• TASK LIST
(a) According to the reply about the XHTML quote element, who conducts the Common Locale Data Project?
(b) Reproduce part of the reply about the XHTML quote element, starting with "No, I don't" and going on through "the q element.".
(c) How would the reply about the XHTML quote element go on? Continue it after its last sentence.

• PROVIDED TEXT
════════════════

Re: Why the quote element doesn't add quotes by default (was Re: http://www.w3.org/TR/2004/WD-xhtml2-20040722/xhtml2-diff.html)

On Tue, 3 Aug 2004, Masayasu Ishikawa wrote:

> Short summary:
>
>   The q element in earlier version of (X)HTML placed the burden of adding
>   "proper" quotation marks on the wrong side.  The quote element in
>   XHTML 2.0 shifts the burden of adding "proper" quotation marks from
>   user agents to authors, who know what are "proper" quotation marks
>   for their documents.

Short summary of my comments:

  There's no reason not to include it into XHTML 2.0, with essentially
  the same definition as in HTML 4.01, if XHTML 2.0 is not designed to be
  compatible with "old" user agents (such as IE 6 or current indexing robots).

> The basic problem is that the q element requires arcane knowledge of
> language-sensitive quotation marks, and no user agent would be able to
> capture all the possible combination of all languages around the world.

No, I don't think that's the basic problem. The basic problem is that
<q> was designed not to degrade gracefully. Browsers that do not recognize
or do not support <q> markup now render just the context, omitting the
potentially vital information that it's a quotation. Markup like
<q><qm>"</qm>To be or not to be, that is the question<qm>"</qm>.</q>
would degrade gracefully. Here qm elements would contain quotation marks
that are to be omitted by user agents that support the q element.
(Cf. to ideas of Ruby markup.)

It's a lot of work to support the quotation mark rules for all the
languages of the world. But it would be reasonable to support just
the hundred or so most used languages and use default rendering
(with Ascii quotation marks) for the rest. Besides, I think we can
realistically hope that the Common Locale Data Project conducted by the
Unicode Consortium will produce, as part of the locale data repository,
information about such conventions in a manner that can be directly fed
into software. (Quotation mark usage rules are not included
into the current scenario, but it is very natural to expect that they
will be addressed. Those rules are essential to text processing programs
for example.)

════════════════

• SUPPLIED MATERIAL
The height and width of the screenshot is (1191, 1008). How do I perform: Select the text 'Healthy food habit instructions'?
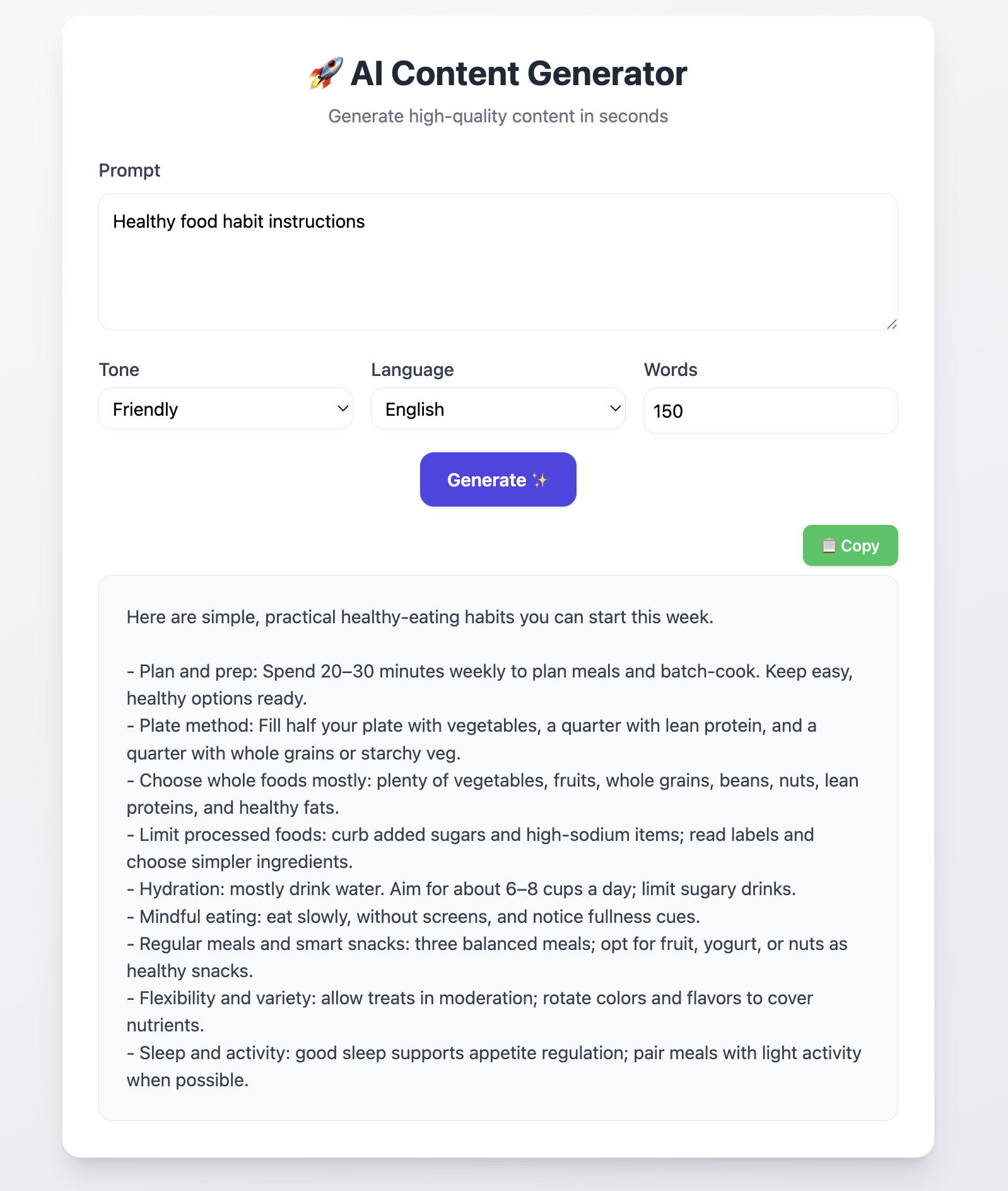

════════════════

• ANSWERS FOR THIS EXERCISE
(a) The Unicode Consortium.

(b)
No, I don't think that's the basic problem. The basic problem is that
<q> was designed not to degrade gracefully. Browsers that do not recognize
or do not support <q> markup now render just the context, omitting the
potentially vital information that it's a quotation. Markup like
<q><qm>"</qm>To be or not to be, that is the question<qm>"</qm>.</q>
would degrade gracefully. Here qm elements would contain quotation marks
that are to be omitted by user agents that support the q element.

(c)
After all, if we don't think that even relatively trivial things like
punctuation character variation can be handled, then what's the point of
telling authors to use language markup (for all changes in language too!)?
The W3C documents about language markup promise quite a many cool things,
like language-sensitive text formatting, spelling checks, etc. If the
reality is that even selecting quotation marks is way above the state of
the art, then please give me a break.

> This situation effectively shows that the "minimal" level of support
> for the q element is certainly not difficult, but very few implementors
> dare to go beyond that level.

But for XHTML 2.0, making the minimal support mandatory, you will have a
new start. If some browser claims XHTML 2.0 conformance and accepts
XHTML 2.0 documents for rendering, yet fails to do such an extremely
simple thing as putting Ascii quotation marks around <q> context
if it can't do any better, then it's hopeless anyway. In fact, if you
added optional <qm> markup (though it would admittedly be odd - a
compatibility element in a language designed to be incompatible),
then authors could even take precautions against such misbehavior.

> This situation rather discourages the use of the q element, e.g. even if
> a French author does know what the French quotation marks should be,
> the specification says that authors should not put quotation marks
> by themselves around q, and most browsers just end up with ", which
> is not at all satisfactory.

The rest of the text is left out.